De Magdalena Vergara, directora ejecutiva de Acción Educar.
Hace unas semanas la OCDE dio a conocer su informe “Education at a glance” 2019, documento que compara la situación de la educación de los países miembros de la organización y que este año pone su foco en la educación superior. A pesar de que las comparaciones no son del todo exactas y es necesario hacer una serie de precisiones, pues las diferencias entre las naciones en cuanto a sus políticas y contextos son bastante altas, es posible hacer un diagnóstico general.

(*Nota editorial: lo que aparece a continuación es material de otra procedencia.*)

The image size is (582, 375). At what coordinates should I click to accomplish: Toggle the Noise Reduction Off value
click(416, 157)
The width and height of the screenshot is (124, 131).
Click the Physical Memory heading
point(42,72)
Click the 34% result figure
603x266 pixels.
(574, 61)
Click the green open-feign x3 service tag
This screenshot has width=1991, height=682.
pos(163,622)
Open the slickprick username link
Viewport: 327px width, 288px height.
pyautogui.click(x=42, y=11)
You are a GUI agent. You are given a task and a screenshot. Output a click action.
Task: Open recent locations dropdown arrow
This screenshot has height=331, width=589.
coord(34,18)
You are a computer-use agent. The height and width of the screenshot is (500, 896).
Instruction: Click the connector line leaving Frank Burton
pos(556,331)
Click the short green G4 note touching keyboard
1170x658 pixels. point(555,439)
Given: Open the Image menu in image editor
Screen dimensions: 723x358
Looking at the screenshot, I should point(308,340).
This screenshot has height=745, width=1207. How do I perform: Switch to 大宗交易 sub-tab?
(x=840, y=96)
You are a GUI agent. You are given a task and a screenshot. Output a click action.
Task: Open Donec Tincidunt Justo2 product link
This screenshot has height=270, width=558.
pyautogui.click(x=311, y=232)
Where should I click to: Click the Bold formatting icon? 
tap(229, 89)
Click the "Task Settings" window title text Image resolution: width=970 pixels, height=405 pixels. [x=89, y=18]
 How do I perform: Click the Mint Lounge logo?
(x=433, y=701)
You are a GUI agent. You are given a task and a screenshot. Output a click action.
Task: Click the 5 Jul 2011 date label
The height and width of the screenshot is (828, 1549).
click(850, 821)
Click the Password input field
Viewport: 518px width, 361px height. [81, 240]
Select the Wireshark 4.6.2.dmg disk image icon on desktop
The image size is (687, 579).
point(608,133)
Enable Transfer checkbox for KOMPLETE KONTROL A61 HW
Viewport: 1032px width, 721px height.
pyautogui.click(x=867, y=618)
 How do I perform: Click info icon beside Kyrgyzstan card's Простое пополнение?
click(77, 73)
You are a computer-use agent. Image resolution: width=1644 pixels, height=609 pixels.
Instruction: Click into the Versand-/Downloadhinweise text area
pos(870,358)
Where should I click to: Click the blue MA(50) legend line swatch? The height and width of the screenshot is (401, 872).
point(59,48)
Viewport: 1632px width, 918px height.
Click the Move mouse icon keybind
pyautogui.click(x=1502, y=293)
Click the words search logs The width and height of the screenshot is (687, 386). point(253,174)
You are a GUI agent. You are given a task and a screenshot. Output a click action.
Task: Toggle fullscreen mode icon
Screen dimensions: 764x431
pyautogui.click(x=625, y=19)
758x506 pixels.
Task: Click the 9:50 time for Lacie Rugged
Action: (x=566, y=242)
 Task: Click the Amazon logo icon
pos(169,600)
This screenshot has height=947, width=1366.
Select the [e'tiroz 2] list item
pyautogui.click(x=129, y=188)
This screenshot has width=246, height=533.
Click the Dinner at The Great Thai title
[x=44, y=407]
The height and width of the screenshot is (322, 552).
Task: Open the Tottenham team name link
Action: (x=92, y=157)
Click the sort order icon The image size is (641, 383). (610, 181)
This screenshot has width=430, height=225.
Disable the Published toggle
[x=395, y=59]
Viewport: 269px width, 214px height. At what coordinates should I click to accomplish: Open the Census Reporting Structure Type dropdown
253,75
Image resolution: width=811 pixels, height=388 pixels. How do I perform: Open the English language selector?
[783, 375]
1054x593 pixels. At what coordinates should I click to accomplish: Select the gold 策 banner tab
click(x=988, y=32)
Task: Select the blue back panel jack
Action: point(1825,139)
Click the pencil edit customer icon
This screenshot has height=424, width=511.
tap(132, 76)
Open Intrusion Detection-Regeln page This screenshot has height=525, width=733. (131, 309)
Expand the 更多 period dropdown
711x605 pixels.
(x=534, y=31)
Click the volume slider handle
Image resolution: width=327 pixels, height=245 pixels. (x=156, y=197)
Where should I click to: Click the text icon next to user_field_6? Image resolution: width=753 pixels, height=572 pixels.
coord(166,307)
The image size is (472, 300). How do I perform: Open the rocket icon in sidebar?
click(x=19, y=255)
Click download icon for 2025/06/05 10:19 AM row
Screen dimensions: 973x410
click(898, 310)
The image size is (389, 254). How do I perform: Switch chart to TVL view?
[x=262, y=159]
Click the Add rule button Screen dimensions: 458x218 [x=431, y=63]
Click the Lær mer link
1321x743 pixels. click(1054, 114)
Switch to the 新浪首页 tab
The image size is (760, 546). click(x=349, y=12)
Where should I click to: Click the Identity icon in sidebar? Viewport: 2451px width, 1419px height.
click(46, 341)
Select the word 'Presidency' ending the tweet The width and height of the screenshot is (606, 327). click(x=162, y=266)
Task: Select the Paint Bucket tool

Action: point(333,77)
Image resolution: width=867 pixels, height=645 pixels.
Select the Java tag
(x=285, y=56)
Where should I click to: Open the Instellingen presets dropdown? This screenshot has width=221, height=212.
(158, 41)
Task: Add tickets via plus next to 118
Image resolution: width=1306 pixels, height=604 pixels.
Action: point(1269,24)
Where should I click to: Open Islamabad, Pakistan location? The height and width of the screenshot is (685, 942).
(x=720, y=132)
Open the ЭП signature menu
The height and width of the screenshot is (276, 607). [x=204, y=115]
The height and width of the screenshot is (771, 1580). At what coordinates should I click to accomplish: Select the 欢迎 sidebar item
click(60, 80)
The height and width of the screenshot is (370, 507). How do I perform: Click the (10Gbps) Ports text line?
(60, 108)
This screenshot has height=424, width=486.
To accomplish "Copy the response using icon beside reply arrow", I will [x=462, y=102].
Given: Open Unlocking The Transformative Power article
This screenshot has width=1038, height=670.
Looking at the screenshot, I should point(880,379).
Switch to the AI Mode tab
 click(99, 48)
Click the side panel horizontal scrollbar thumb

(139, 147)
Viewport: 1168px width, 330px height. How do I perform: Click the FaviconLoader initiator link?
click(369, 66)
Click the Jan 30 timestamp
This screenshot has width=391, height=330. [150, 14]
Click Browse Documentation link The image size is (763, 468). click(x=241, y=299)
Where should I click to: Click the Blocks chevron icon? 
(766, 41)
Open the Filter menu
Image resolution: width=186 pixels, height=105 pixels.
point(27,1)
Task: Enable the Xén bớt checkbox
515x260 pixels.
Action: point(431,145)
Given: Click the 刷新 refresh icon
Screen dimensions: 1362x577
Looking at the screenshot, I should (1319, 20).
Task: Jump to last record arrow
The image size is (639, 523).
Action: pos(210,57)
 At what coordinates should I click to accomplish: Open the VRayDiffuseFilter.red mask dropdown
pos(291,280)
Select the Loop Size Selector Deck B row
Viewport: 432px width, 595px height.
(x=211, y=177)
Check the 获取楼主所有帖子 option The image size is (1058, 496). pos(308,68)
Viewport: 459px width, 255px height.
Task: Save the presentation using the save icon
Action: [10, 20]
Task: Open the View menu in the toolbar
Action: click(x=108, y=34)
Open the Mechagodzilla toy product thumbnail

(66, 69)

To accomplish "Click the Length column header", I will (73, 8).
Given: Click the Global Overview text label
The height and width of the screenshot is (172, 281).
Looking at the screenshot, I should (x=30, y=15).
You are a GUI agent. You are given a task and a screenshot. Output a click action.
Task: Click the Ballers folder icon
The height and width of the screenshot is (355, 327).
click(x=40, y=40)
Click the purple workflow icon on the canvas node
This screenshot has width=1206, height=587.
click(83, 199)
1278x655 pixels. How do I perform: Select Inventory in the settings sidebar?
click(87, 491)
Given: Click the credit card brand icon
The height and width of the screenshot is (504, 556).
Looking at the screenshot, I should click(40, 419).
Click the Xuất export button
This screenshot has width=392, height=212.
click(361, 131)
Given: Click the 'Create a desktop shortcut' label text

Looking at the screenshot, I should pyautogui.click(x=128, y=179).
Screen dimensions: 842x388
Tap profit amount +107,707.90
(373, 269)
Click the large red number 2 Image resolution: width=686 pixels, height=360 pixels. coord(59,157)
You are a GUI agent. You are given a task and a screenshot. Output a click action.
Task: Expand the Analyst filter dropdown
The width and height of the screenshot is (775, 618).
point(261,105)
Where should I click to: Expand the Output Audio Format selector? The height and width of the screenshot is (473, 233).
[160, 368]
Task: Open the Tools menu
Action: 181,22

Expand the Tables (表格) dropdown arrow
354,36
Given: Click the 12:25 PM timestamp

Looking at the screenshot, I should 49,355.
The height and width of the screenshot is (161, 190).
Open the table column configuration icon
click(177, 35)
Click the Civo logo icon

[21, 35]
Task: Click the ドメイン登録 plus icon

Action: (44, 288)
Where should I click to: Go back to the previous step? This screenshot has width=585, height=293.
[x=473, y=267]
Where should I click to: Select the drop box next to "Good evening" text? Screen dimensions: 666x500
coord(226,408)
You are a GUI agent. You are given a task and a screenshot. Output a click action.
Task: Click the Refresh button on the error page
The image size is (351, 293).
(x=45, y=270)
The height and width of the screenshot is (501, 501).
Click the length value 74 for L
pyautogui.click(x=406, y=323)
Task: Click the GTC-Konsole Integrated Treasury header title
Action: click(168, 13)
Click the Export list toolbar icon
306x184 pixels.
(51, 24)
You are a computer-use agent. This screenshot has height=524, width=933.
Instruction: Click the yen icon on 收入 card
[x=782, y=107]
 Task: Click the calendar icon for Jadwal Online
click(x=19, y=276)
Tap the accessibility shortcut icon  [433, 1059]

El informe destaca el crecimiento en la matrícula de educación superior, posicionando a Chile por sobre el promedio de la OCDE. Así las políticas y ayudas estudiantiles implementadas han permitido un mayor ingreso de estudiantes y, en consecuencia, también de niveles socioeconómicos más bajos. Si en 2006 había sólo un 13,3 % de estudiantes del primer quintil, en 2017 este había aumentado a 32,9 % (Casen 2017), lo que sin duda es un gran logro.
Sin embargo, aparecen también los desafíos. Los datos que se entregan son negativos -en comparación al promedio OCDE- respecto de la cobertura neta de educación terciara en la población de 25 a 64 años, también en cuanto a las tasas de titulación oportuna que sólo alcanza un 16% y la baja continuidad de estudios de postgrado que sólo alcanza un 2% frente al 14% de la OCDE.
A pesar de que nuestro país ha tenido un desarrollo reciente en la educación superior y, por tanto, es razonable estar por debajo de los promedios OCDE en ciertos aspectos, el panorama dado a conocer nos cuestiona respecto al tipo de crecimiento que estamos teniendo y el que queremos tener. Si bien hemos mejorado el acceso a la educación terciara, vale la pena preguntarse cuál es el tipo de oportunidades que estamos entregando y de qué manera las políticas que estamos implementando se hacen cargo de ello. En definitiva, no basta con garantizar el acceso a la educación, sino que esto debe ir de la mano con que efectivamente el estudiante logre el éxito académico y adquiera las capacidades que requiere y espera.
Lo anterior trae consigo una reflexión integral de nuestro sistema, desde la estructura curricular y la duración de las carreras, los incentivos para la investigación e innovación, la preparación de los estudiantes para el ingreso de la educación superior y un largo etcétera. En ese sentido, actualmente estamos discutiendo -aunque a veces no con mucho entusiasmo- dos aspectos que aparecen como fundamentales: el sistema de acceso y el de financiamiento.
El próximo año debe entrar en vigencia el nuevo sistema de acceso de la educación superior. Eso sin duda abre la oportunidad para establecer medidas que permitan avanzar en equidad, de manera de establecer un sistema más abierto que se haga cargo de las diferencias entre los estudiantes y la diversidad de las instituciones, sin ahondar en las discriminaciones que el actual Sistema Único de Admisión (SUA) genera. Además, plantea la posibilidad de mejorar los instrumentos de selección, tanto en cuanto al sesgo como para avanzar hacia unos que permitan una mejor predicción del éxito académico.
Por otro lado, las políticas de financiamiento juegan un rol importante para que el aumento de matrícula no signifique una disminución en la calidad. A nivel internacional se ha avanzado en una contribución compartida entre los estudiantes y el Estado, comprendiendo el costo creciente del nivel y la retribución que significa tanto para el país como personales el acceso a la educación superior. En Chile los sueldos son hasta 163% más que quien sólo egresa de la educación media.
A pesar de la reforma del 2018 a la educación superior, la discusión que se dio en ella fue acotada y preguntas sobre el futuro de nuestro sistema fueron dejadas en segundo plano para atender cuestiones específicas. No obstante, el proceso de implementación de la normativa es un buen momento para poder plantearlo, de manera que la puesta en práctica tenga un horizonte claro que nos permita avanzar en equidad y calidad.